THE VIRGINIAN-PILOT Copyright (c) 1996, Landmark Communications, Inc. DATE: Saturday, November 2, 1996 TAG: 9611020272 SECTION: LOCAL PAGE: B3 EDITION: FINAL SOURCE: BY MATTHEW BOWERS, STAFF WRITER LENGTH: 124 lines
Virginia is taking it slow too slow, some say - in applying for millions of dollars in federal grant money that would be used to form partnerships among schools, workplaces and civic groups to better prepare students for careers.
Since 1994, Virginia has applied for and received three developmental grants, totaling $880,002, for pilot projects under the School-to-Work Opportunities Act. But the state hasn't applied for a full, five-year grant that would provide seed money for permanent, self-sufficient programs - possibly totaling $40 million to $50 million in grant money.
Only a handful of other states have failed to apply for the full grants, but the U.S. Education Department wouldn't say how many or which ones. Twenty-seven states - neighbors North Carolina and Maryland among them - already have received funds for their initiatives, and 10 to 13 more states will receive grants this fall, according to the department.
Maryland received $4.2 million and North Carolina received $5 million in their first year in the program. North Carolina received $10 million for its second year.
Randolph A. Beales, an assistant in the state secretary of education's office and executive director of the Virginia Business-Education Partnership Program - which coordinates Virginia's school-to-work efforts under the act - said that not enough of the 23 local pilot programs had achieved their goals. Therefore, he said, the state's application for a full grant most likely would have failed.
The School-to-Work Opportunities Act, passed by Congress in 1994 and scheduled to die no later than 2001, gives winning proposals five years' of funding to build cooperative workplace-education ventures at the state and local level that will continue on their own after the grants expire.
Employers, for example, might confer with educators on what classes to offer to prepare future workers, and set up apprenticeship programs to train students under real-life conditions. The goal is to help students develop careers rather than just job-specific skills, and to create a pipeline of appropriately educated and trained workers for employers.
Beales said he will apply for more of the same preliminary developmental grants, and plans to apply next year for the full grant. That would enable Virginia, if accepted, to receive five-years' funding before the act dies, assuming Congress keeps funding the program. It did this fiscal year, increasing available funding to $400 million nationwide for the year.
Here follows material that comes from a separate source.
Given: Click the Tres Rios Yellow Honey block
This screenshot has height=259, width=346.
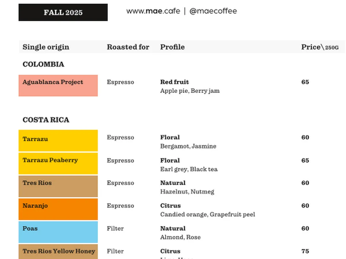Looking at the screenshot, I should click(58, 252).
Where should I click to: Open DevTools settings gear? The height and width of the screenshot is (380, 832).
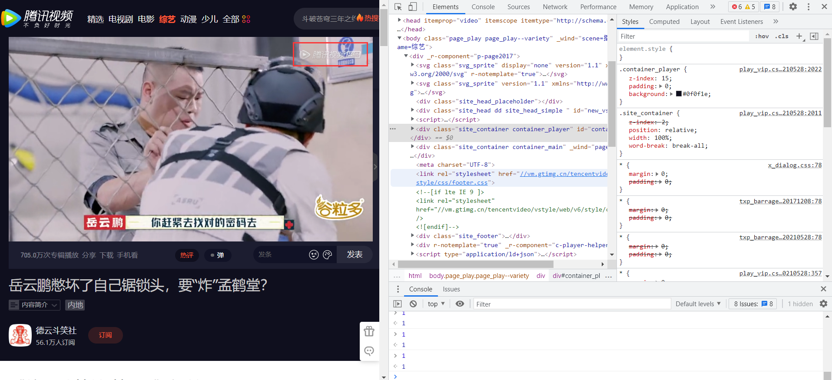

The grants aren't guaranteed, but ``very competitive,'' Beales said.
``It was pretty clear we would not be eligible at this point,'' he said. ``You could always, I suppose, submit one, but it was pretty clear that we would be turned down.''
Others weren't so sure.
Northern Virginia educators and lawmakers and the office of state Sen. Stanley C. Walker (D-Norfolk, Virginia Beach) have questioned whether Gov. George F. Allen's office was foregoing federal money like it did with Goals 2000 earlier this year, when it rejected $6.7 million due to ideological differences with Washington.
Lt. Gov. Donald S. Beyer Jr. entered the fray, writing the state superintendent of public instruction last week to ask about the status of Virginia's grant application.
And some of the people who've been running pilot projects are growing impatient.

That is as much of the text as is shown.